In terms of how this deal complements the work Dyno is doing with Novartis and Sarepta, two partnerships based on the same technology it announced in May this year, he explained:
“Each of our partners has focused on specific disease areas in relation to our work with them developing next-generation gene therapy vectors: Novartis is focused on ocular diseases, Sarepta on muscle diseases, and Roche on CNS diseases and liver-directed therapies.”
All of those collaborative partnerships in tandem with the work going on internally at Dyno are helping to enhance the CapsidMap platform, said the CEO.
Interest in technology piqued early
The biotech’s technology platform is based on work done at Harvard Medical School.
When asked how the company has been able to secure such high-level partnerships in the gene therapy field so quickly, with Dyno only founded in late 2018, Kelsic said one reason is the startup is focused on solving a challenging problem key to achieving gene therapy's full potential.
“We have [also] invented a compelling and differentiated solution to this problem by combining powerful new technologies like AI and next-gen DNA synthesis, and we have recruited fantastic scientific and business teams passionate about our mission to transform gene therapy, who have been hard at work, and who know how to tell this story.”
There was significant interest in Dyno's technology from many gene therapy developers even prior to the formation of the company, he said, given the fact its team communicated early about it at a number of scientific meetings.
“That interest has only increased with the progress we've made since then.
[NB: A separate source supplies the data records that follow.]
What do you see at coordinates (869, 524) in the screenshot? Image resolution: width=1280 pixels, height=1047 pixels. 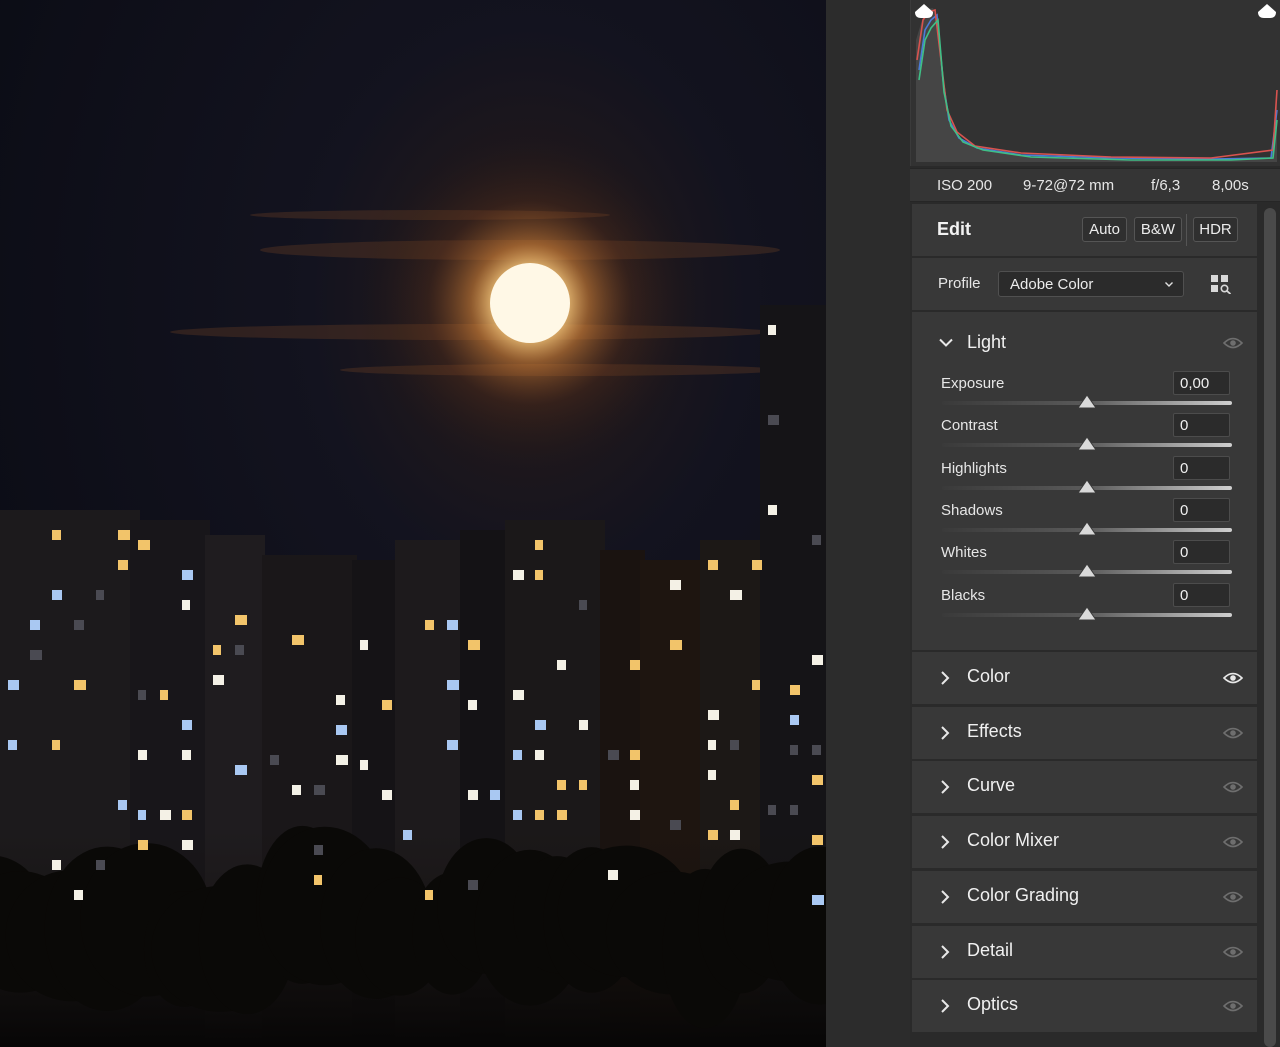 I see `panel-gutter` at bounding box center [869, 524]. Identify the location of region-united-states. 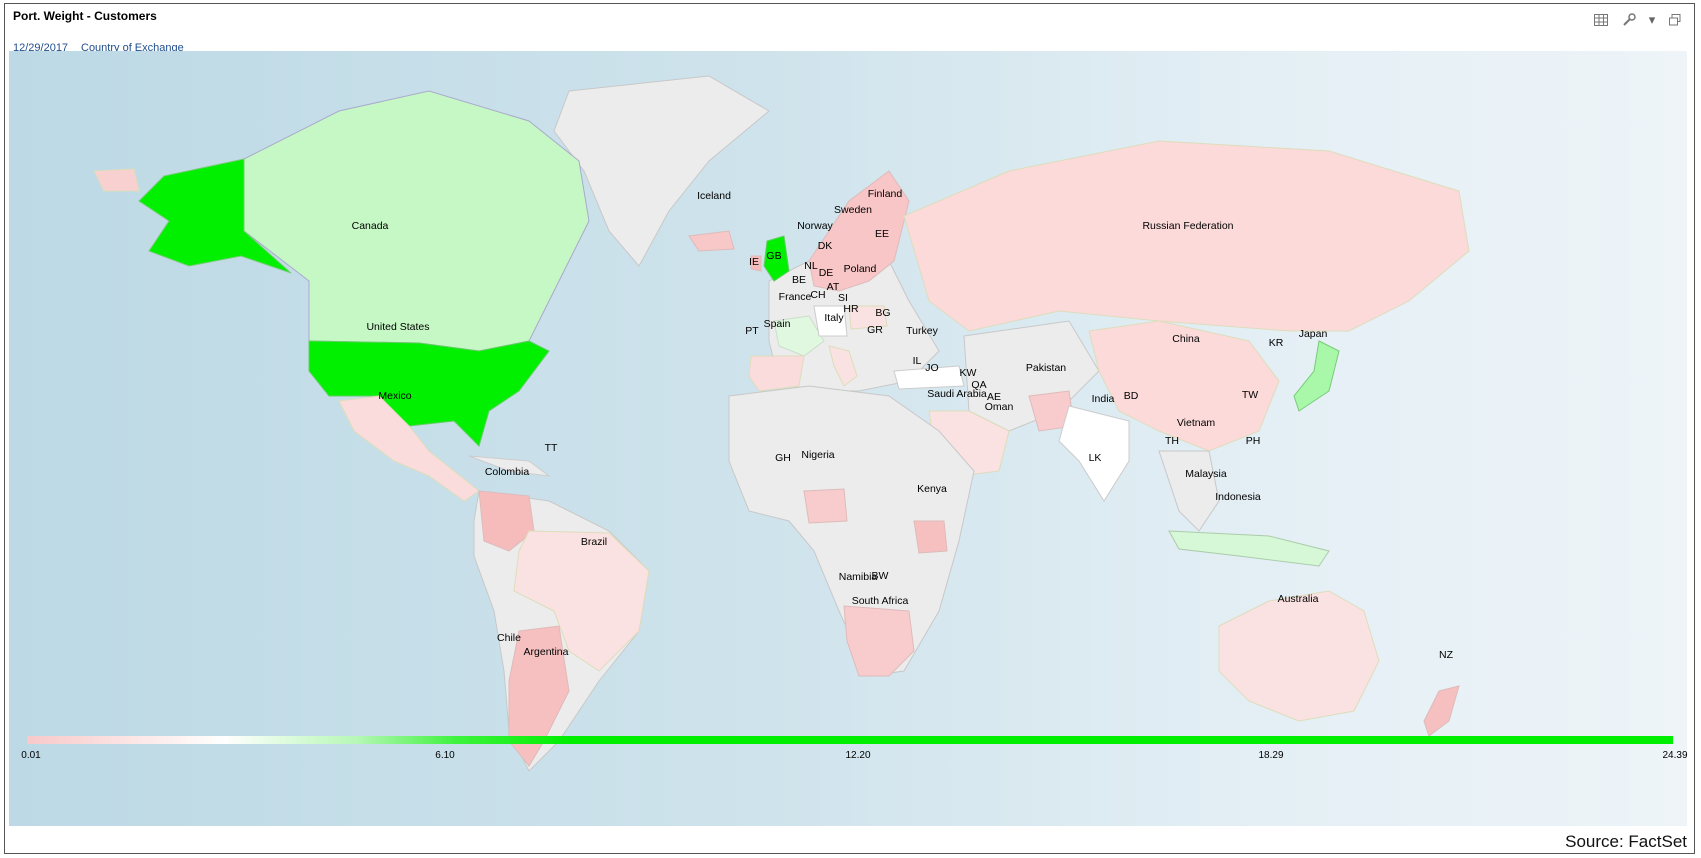
(429, 394).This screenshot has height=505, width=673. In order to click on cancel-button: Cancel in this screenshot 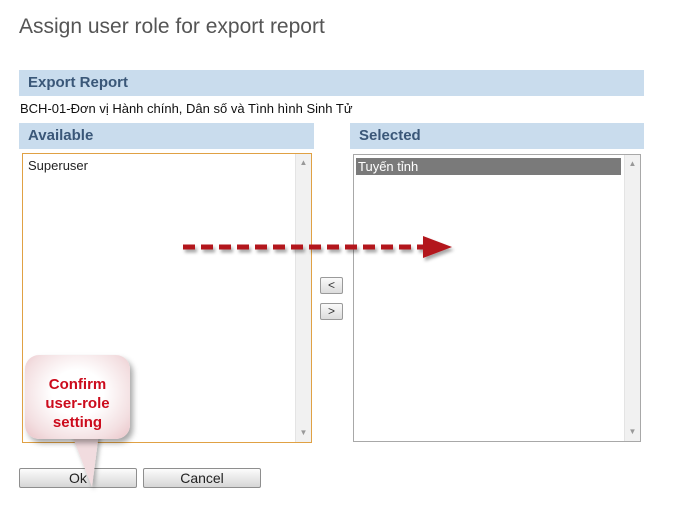, I will do `click(202, 478)`.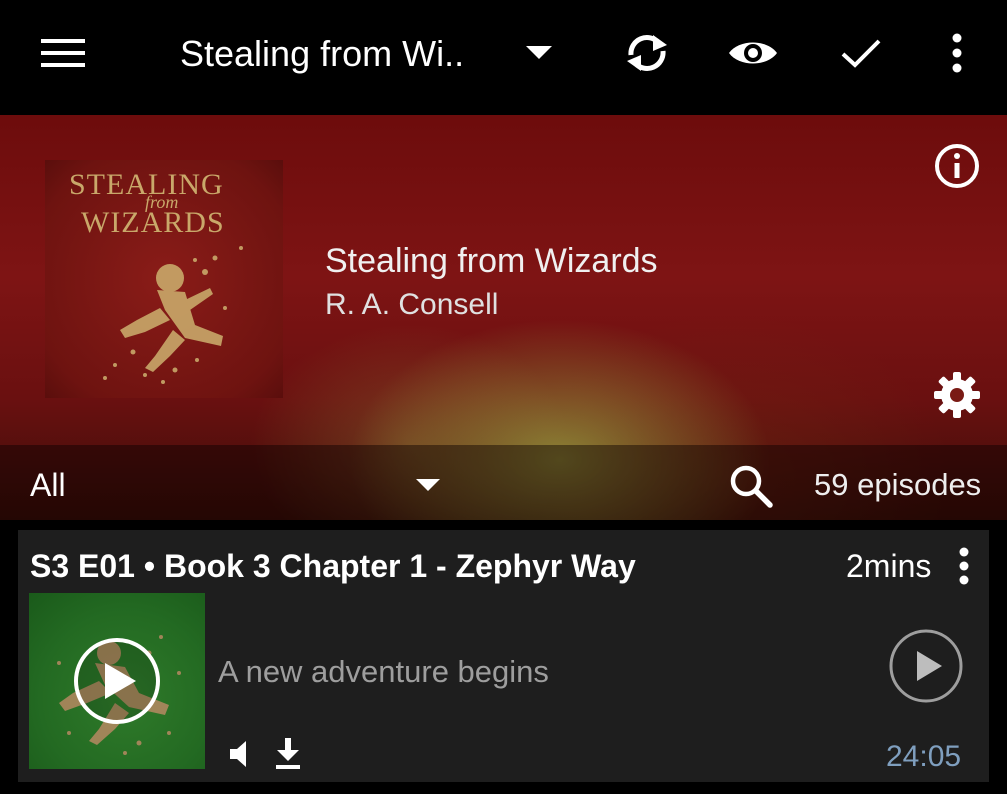  What do you see at coordinates (240, 754) in the screenshot?
I see `volume-icon` at bounding box center [240, 754].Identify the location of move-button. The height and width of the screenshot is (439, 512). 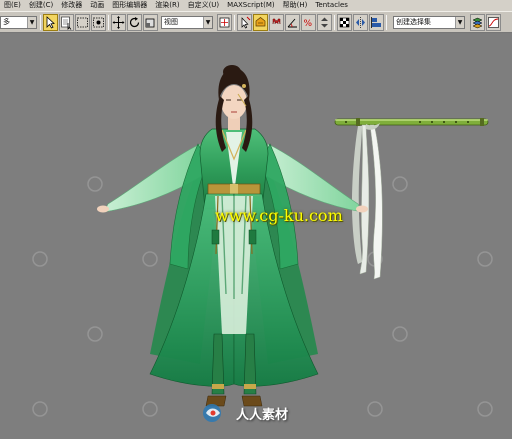
(118, 22).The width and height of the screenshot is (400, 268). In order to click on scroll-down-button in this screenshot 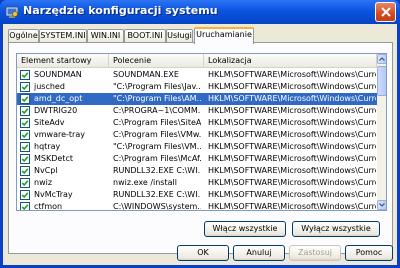, I will do `click(382, 205)`.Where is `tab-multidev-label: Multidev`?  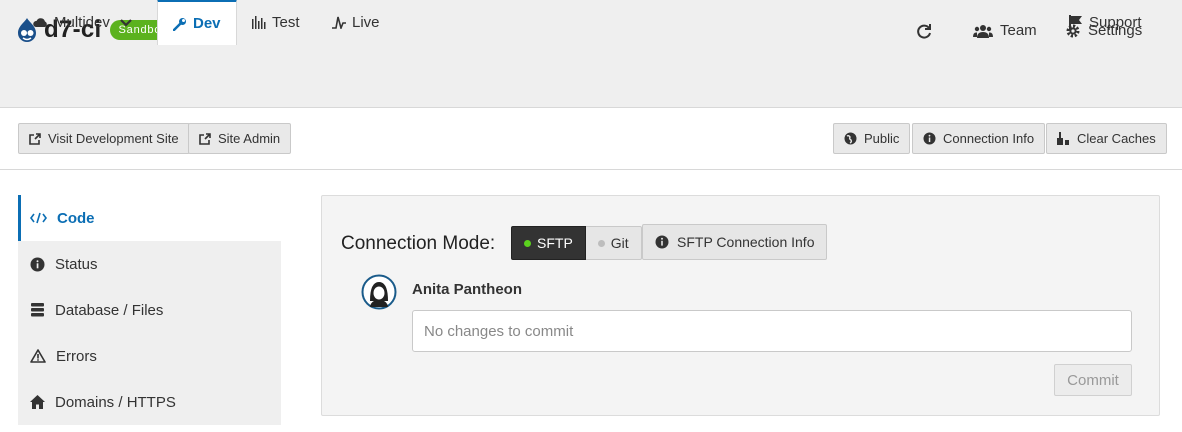
tab-multidev-label: Multidev is located at coordinates (82, 22). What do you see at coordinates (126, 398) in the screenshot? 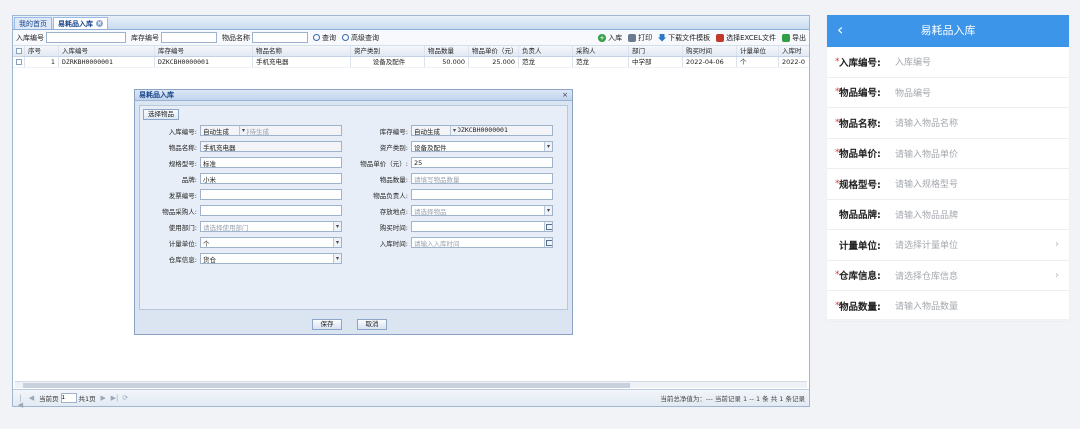
I see `refresh-icon: ⟳` at bounding box center [126, 398].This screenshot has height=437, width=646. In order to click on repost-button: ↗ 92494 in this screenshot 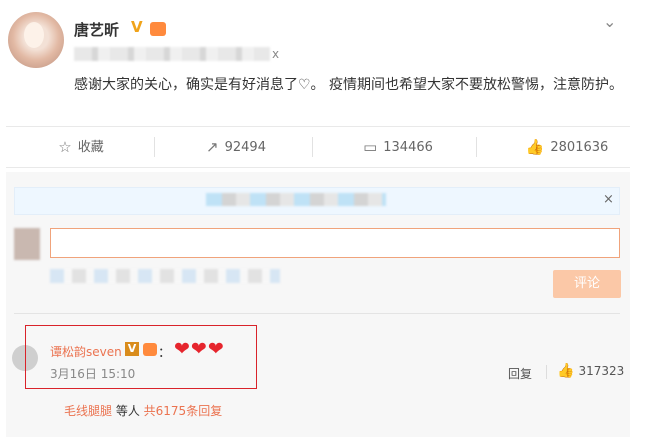, I will do `click(236, 147)`. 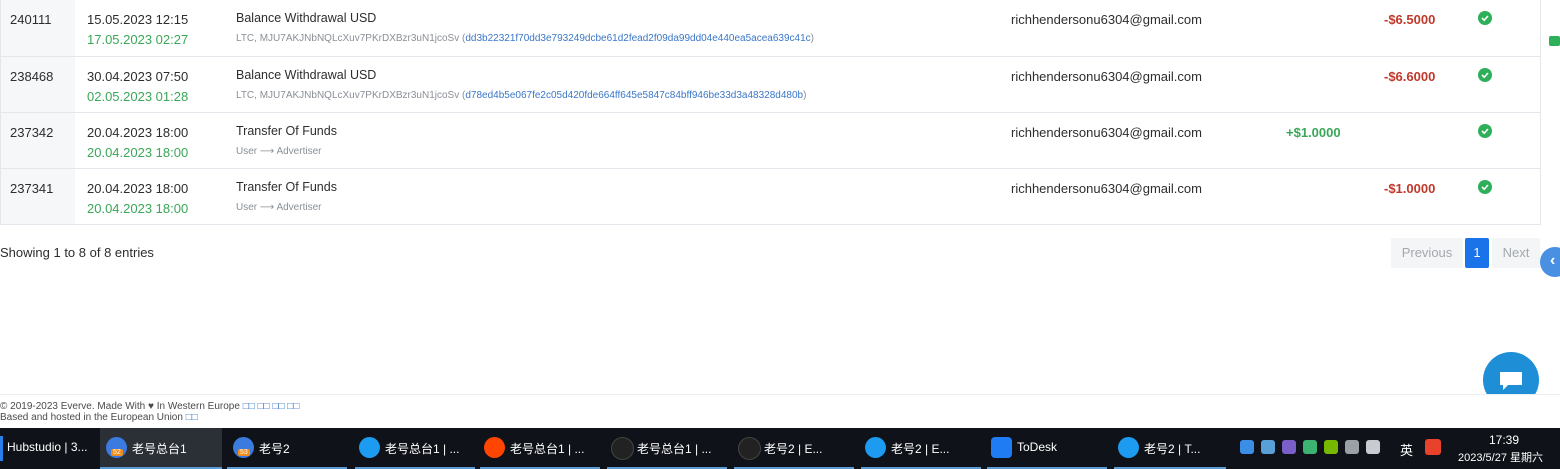 What do you see at coordinates (1516, 253) in the screenshot?
I see `pagination-next-button: Next` at bounding box center [1516, 253].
We plan to continue to form more partnering deals. Many gene therapy companies are seeking new capsids because they are limited by the small number of naturally occurring AAV vectors to create their gene therapies. With CapsidMap, Dyno designs novel capsids with new and optimized properties, enabling gene therapy developers to create gene therapies targeted to more tissues and to treat more diseases.”
Dyno has financed its business, to date, through seed financing, which included US$9m secured at launch in late 2018, as well as from the funding from partnerships.